▶ Passage provided

______________________________

I was just wondering to myself, how would I react if I was told that my brother, or my wife, or just someone really close told me that they had been heavily involved in something like Walt and Jesse have been involved in over the last couple of years. . .
I believe I would be incredulous but I would probably not be that horrified. I think I would be more fascinated than anything, more like “Holy shit?! Really?! Tell me about it!” But, there would likely be some lingering, nagging questions or distrust, fear, as time went by. . . but, I’m not sure I would condemn them.
How do you honestly think you would generally react to something like that?
I’m sure it depends a little bit on what you know and your relationship to the person, but if you know this person has been responsible for bunches of murders and lots and lots of human misery and that their actions could endanger you, too, the whole thing becomes a lot less fascinating and a lot more horrifying. And I think it might be harder for a viewer to consider what the characters go through when they find out they’ve been lied to and used by someone close to them.
Junior’s actual reaction on the show was a bit of an anticlimax for me, I have to admit. I think it’s because he tends to react that way anyway to just about everything anyone ever says to him. They don’t call him “Emo McGee” for nothing, I guess.
“Dad is a drug dealer? Whaaa? And we’re out of cereal?! Whaaa?”
Yeah, I was wondering the same thing in another thread. Everyone is condemning Walt. But if he were my friend a priori, I think he would still be my friend even if I found out everything. Maybe the thing with poisoning Brock would be a problem, but everything else I think I could look past in a friend.
She knows he made meth for Gus and killed him. She knows the hit on Hank was connected to what he was doing. I’m pretty sure she knows he’s behind the 10 prison murders. That’s a significant chunk of what he did.

______________________________

▶ Supplied entries
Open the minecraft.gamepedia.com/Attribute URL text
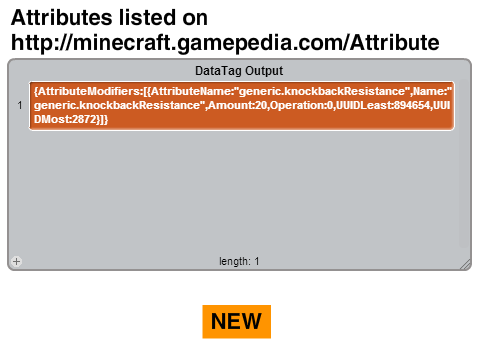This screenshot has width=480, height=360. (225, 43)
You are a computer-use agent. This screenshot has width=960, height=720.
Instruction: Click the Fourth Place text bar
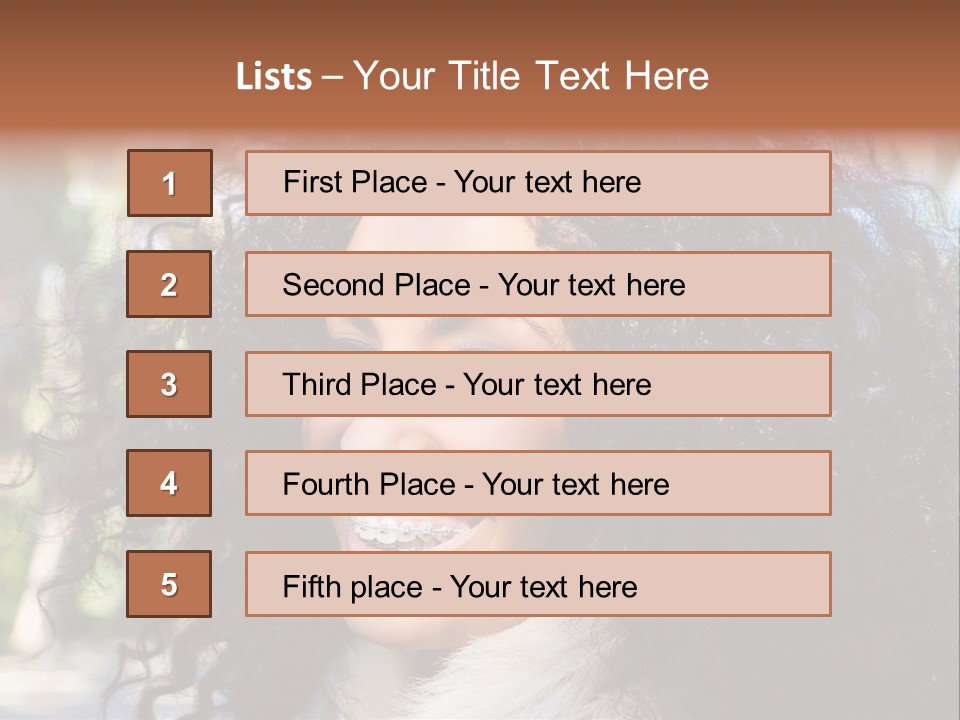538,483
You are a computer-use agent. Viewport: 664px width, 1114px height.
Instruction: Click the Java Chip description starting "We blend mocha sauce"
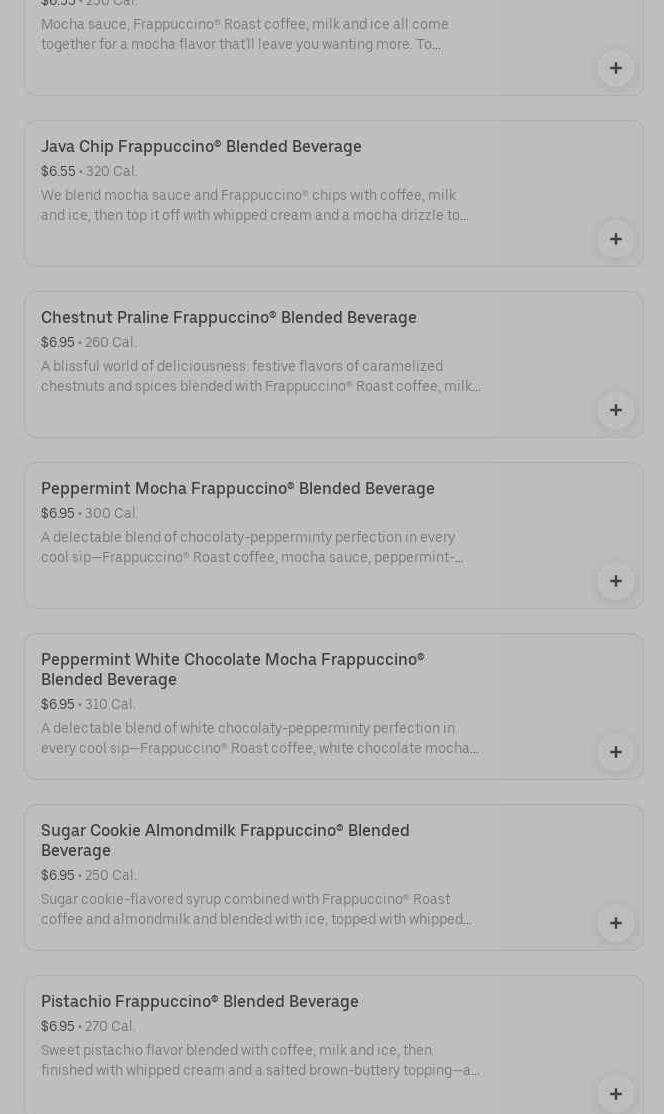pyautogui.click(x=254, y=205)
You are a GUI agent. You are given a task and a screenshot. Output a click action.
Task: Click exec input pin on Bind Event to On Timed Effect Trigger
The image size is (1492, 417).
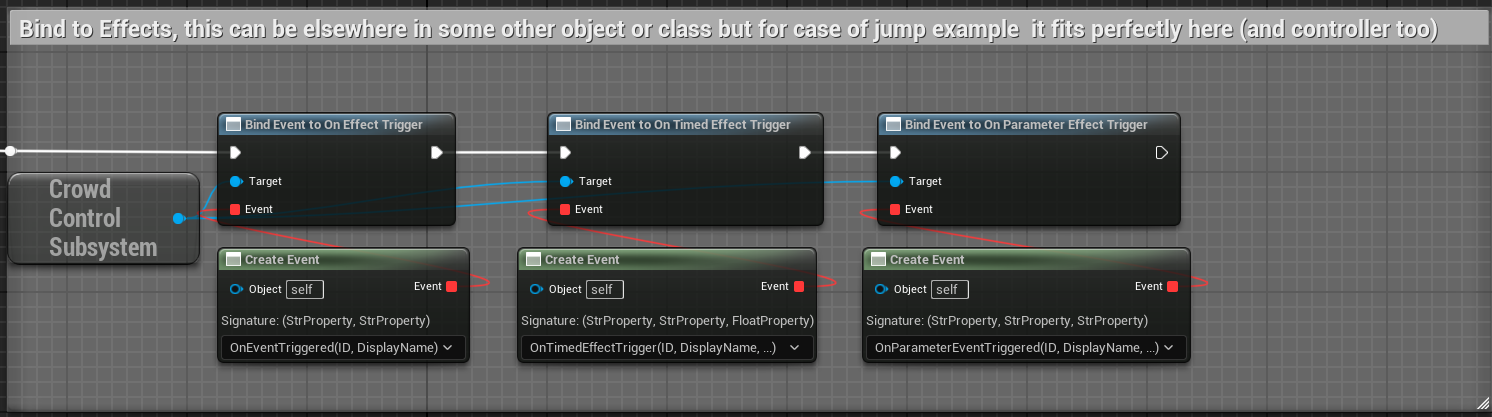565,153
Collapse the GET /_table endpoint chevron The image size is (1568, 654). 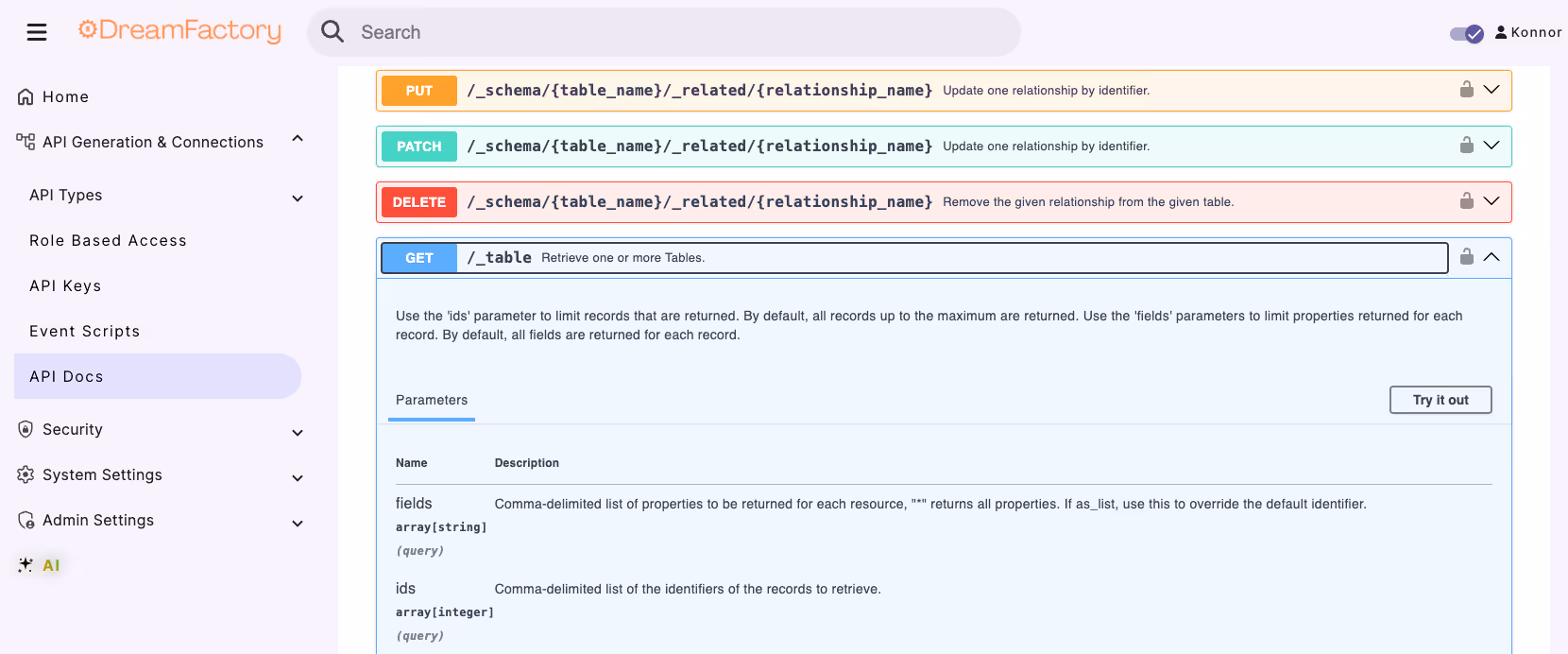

______________________________

▶ Prompt
Extend the forum discussion about how people would react on learning that someone close to them had done what Walt and Jesse did, picking up after its final post.

▶ Answer to this task
We don’t really know what he thinks about the meth cooking. We know what he thinks about being lied to by his parents (remember the gambling story?), and maybe he realizes that Walt used his cancer diagnosis to manipulate his emotions. Oh right- and Walt also used his son’s “Save Walter White” page to launder money.
Yeah, but she didn’t witness those events (like we did). That’s a big difference.
“. . . and son, we had to use “Save Walter White” web-site to launder all of the drug money that was coming in, you see? It was the best thing to do and we did it for you. So, you played an important role in all of this. Thanks, son.”
“That’s OK, Dad.” (Smiles and hugs. . . end scene!)
I wouldn’t be friends with Walt if you paid me. My life is ruined enough as it is. Besides, who wants to hang out with a 50 year old chemistry teacher with a giant stick up his ass? It’s Jesse who has all the cool parties with all the hot chicks, and who knows how to score the good drugs.
OK, actually, maybe I’ll pass on the drugs.
You were asking what she knows, though. I’m pretty sure she knows all of those things. She didn’t see them happen, but she knows a pretty significant amount. And being aware your spouse is responsible for a bunch of murders and a huge drug business should probably be horrifying enough even if you didn’t see any of it firsthand.
I think not. My recollection is that if there’s one thing teens hate, it’s when they find out their parents haven’t been honest with them. And of course just a little while after he finds out his father is a drug dealer and his mother has been laundering his money, he finds out that his uncle is dead because of them. That’ll get the angst going.
Scenario A: Your father is under arrest for being a drug lord.
Reaction A: (later) I hate you, Dad!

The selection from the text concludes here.